Have you tried the Web Developer Extension for Firefox? As well as many other excellent tools it allows you to "Validate local HTML" which automatically takes the page you are looking at and submits it as a form to the W3C validator (i.e. the equivalent of cutting and pasting the source).

On the other hand, I believe the reason you can't validate internal pages is because the validator isn't logged in as a user and so gets redirected to the login page. I believe you can create a special login for it, but can't remember how off the top of my head. Ah, found it, Martin suggests creating a user called w3cvalidator.

I don't know how these activities would go over in a classroom setting but:

  • showing a range of images and how they appear to people with color blindness (a bonus here is that you are likely to have a colour blind student given it is present in 1 in 10 males). Interesting things you could show are animal camoflage patterns that only work in black and white, or those dot patterns for color-blindness testing, and standard warning/road signs. You can run images and websites through VisCheck to simulate color-blindness and demonstrate that some images (e.g. the dot test) lose meaning, while others (e.g. warning signs) are specifically designed not to. I believe the VisCheck program has trouble with modern CSS designs but you could run it on an image of the webpage.

  • getting students to use a screen reader e.g. JAWS to complete simple tasks on the web with the monitor turned off to simulate total blindness. I'd guess total failure for these tasks, as there's a bit of a learning curve with these things.

  • viewing website with tools like Lynx gives some idea of what blind users will hear. There used to be an online simulator but it blocks access to most sites because of abuse. It's available for most platforms though. Maybe the firefox add-on Fangs which seeks to provide a textual equivalent to what Jaws users would hear would be interesting. (It may be too advanced, but pointing out that what a blind web surfer hears is the same as what Google indexes is an important point).

  • you could find some DHTML/AJAX sites that require some degree of hand-eye co-ordination (particularly anything with heirarchical pop-up menus) and challange the students to operate the sites with the mouse using their left-hand (or right for left-handers). You should find that most will just about get by with Windows or Mac OS X gui's but that most websites that imitate these GUI conventions will fail miserably for those with poor motor ability.

  • you could try accessing different sites via a mobile phone or PDA browser. Generally accessibly sites are better for this purpose too.

  • after going over the basics you might want to get students to rank sites purely by letting them see what a site looks like and perhaps use briefly before ranking them in order of accessability. By choosing some beautiful sites that are accessible and ugly sites that are not you could challenge the assumption that accessible necessarily equals ugly.

Also, Mark Pilgrim's Dive into Accessibility is a great introduction to the topic. It might be a bit much for your students but I'd imagine there's a lot of great material there that could transfer without much work, as the tone is very straightforward and down-to-earth.

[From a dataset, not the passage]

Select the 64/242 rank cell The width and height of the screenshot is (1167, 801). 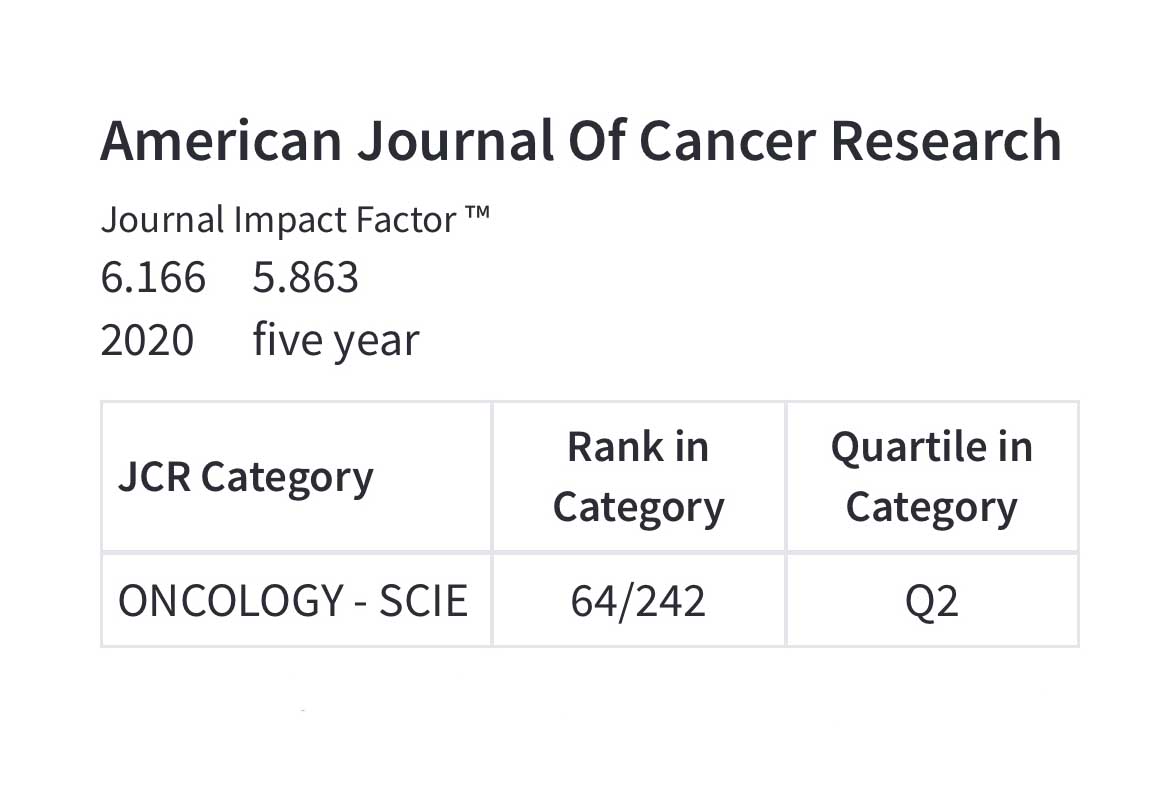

The problem (translating from the obscure error message: mod_security-message: Access denied with code 500. Pattern match "../../") is that the url you are accessing to play that mp3 includes the sequence "../../" which means "go down 2 directory levels".

It's sometimes possible for people who are trying to get to places that they shouldn't have access to use this trick to bypass security checks and dig about the file system so that server is rejecting it on principle (even though in this case it looks totally harmless and proper for it to be looking for that particular file).

It could possibly be considered a bug in the multimedia filter and that it should always use the full URL starting "http://your.moodle.url/blah/blah blah..." but it depends on how that's interacting with the original file link. It probably just uses what's there in the html in Moodle, so if you change the original download link to avoid needing "../../" it should start working, I think.

(there also seems to be a sub-error, that the security code is triggering a 500 error a.k.a Internal Server Error, but the page it should display in that case /home/efleg/public_html/gakuen/500.shtml doesn't exist.)

It's probably worth mentioning that there are a great many similar programs available and while Navicat looks very slick and easy to get into for those who are less experienced with databases and is relativley inexpensive, people may wish to look at options that are free for personal/educational use or, even better, support open source alternatives.

On Mac OS X I've occasionally used CocoaMySQL which seems to be generally well reviewed.

I'd imagine that others have favourites and recommendations they could pass on too.